*Assignment*
Return, word for word, the stretch of rows from the very beginning through the line containing "pyautogui.click(x=914, y=482)", both ends included.

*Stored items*
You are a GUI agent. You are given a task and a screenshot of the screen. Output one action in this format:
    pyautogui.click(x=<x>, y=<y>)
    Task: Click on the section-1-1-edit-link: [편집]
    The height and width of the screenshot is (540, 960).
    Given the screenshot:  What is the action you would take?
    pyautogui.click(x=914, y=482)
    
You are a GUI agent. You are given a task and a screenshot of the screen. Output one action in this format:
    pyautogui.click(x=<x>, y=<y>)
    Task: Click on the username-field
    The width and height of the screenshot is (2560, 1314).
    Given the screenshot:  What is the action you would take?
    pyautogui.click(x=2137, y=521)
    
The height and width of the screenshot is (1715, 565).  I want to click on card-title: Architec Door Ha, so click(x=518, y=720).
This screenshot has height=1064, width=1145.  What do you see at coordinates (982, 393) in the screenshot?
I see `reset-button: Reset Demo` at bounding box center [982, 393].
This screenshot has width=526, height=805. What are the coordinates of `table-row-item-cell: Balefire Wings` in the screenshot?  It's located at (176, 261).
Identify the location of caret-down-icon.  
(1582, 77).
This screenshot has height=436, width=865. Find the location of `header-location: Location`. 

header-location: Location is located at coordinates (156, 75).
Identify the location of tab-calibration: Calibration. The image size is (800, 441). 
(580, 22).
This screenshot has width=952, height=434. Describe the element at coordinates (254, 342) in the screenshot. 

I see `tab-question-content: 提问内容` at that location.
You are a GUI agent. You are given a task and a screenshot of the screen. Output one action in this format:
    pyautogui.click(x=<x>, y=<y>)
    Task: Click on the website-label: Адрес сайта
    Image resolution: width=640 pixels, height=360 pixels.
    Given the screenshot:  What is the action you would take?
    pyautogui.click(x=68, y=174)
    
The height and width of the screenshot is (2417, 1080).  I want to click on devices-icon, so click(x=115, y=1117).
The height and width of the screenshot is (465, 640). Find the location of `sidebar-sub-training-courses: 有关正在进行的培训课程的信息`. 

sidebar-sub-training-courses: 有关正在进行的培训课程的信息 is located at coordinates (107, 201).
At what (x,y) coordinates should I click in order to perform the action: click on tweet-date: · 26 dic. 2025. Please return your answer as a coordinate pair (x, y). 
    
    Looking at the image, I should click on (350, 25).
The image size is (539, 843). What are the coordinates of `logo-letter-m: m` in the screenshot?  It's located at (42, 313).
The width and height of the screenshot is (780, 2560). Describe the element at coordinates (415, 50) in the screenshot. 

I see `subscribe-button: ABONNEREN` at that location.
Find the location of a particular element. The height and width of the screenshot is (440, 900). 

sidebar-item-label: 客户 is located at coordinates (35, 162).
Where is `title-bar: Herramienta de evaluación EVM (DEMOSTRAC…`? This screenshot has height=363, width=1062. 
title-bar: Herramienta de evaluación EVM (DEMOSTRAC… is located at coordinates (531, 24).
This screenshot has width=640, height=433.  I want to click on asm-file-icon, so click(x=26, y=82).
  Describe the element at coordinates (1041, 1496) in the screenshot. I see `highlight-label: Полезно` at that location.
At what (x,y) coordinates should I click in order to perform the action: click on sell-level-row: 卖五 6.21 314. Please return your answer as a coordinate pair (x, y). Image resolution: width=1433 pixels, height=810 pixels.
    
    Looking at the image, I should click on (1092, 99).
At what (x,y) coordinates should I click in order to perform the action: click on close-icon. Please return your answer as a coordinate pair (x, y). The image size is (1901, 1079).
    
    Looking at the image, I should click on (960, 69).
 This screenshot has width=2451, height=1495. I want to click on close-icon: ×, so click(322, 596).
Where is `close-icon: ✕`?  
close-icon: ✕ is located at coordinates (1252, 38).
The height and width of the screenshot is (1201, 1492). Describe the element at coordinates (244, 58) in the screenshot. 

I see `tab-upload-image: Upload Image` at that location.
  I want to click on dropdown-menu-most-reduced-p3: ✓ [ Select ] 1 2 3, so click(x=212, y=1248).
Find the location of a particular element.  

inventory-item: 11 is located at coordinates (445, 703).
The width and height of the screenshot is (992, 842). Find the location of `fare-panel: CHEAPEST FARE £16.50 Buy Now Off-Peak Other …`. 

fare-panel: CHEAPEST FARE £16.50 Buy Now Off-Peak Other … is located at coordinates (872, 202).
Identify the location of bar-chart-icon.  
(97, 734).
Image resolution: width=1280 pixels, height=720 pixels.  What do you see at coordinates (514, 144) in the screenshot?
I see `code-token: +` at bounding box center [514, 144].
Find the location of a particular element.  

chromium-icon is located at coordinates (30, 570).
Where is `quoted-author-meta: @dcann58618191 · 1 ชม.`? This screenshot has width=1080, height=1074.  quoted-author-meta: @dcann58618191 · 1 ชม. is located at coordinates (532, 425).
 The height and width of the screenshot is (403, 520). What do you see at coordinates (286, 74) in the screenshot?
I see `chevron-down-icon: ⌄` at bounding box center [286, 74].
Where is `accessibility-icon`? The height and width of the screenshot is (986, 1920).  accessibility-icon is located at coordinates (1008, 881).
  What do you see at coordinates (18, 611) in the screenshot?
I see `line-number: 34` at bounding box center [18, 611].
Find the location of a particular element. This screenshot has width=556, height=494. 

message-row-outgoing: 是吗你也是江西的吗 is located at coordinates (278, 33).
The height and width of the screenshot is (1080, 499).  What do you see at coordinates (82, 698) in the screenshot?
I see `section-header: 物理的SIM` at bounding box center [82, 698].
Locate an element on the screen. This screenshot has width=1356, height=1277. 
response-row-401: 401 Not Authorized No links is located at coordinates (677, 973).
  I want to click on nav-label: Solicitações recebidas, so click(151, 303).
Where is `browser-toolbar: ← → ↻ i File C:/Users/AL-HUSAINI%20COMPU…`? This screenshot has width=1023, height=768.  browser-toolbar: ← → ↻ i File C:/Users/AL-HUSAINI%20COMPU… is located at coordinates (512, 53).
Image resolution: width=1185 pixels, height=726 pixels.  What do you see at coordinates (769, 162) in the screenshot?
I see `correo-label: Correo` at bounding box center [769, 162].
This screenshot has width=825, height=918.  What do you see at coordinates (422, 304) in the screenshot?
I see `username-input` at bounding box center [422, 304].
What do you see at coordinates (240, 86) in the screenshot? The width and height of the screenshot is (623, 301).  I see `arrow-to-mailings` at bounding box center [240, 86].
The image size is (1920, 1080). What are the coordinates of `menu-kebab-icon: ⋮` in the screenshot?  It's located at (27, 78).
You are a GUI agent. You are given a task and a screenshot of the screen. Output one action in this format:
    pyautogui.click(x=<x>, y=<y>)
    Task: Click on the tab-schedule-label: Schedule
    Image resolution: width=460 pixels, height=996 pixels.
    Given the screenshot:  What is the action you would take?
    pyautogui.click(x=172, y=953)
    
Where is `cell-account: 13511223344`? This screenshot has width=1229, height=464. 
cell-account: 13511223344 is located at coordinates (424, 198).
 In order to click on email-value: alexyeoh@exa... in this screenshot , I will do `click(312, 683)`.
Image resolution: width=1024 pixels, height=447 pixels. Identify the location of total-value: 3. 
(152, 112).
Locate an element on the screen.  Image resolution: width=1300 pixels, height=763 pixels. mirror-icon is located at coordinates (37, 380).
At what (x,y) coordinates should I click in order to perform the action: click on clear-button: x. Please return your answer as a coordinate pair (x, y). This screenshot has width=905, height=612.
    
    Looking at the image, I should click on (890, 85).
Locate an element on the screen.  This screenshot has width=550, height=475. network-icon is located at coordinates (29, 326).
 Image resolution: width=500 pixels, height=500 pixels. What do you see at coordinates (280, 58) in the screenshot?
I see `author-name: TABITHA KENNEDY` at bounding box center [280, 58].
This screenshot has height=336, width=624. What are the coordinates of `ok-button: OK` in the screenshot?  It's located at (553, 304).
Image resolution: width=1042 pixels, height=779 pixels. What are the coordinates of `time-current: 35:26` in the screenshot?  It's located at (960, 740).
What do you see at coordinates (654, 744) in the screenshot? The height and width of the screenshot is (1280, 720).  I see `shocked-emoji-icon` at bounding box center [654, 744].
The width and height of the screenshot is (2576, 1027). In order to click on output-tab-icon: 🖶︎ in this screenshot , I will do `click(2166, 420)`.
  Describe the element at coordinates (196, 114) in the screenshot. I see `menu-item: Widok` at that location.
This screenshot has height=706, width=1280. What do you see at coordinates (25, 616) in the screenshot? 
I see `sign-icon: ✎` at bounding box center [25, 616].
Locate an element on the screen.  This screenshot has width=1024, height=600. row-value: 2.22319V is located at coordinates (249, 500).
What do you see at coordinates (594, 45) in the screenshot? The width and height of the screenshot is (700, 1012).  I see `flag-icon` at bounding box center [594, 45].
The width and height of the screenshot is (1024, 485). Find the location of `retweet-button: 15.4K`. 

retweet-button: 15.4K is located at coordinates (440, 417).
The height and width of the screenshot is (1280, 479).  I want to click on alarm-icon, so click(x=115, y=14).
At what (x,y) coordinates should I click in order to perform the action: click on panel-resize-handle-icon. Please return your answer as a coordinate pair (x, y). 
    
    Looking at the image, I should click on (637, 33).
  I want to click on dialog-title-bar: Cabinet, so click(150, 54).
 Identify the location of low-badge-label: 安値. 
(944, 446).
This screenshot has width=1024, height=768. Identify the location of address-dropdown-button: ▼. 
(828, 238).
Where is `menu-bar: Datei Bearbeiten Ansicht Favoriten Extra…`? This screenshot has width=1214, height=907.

*Exercise answer*
You are a GUI agent. You are given a task and a screenshot of the screen. Output one action in this format:
    pyautogui.click(x=<x>, y=<y>)
    Task: Click on the section-1-1-edit-link: [편집]
    The height and width of the screenshot is (540, 960).
    Given the screenshot:  What is the action you would take?
    pyautogui.click(x=914, y=482)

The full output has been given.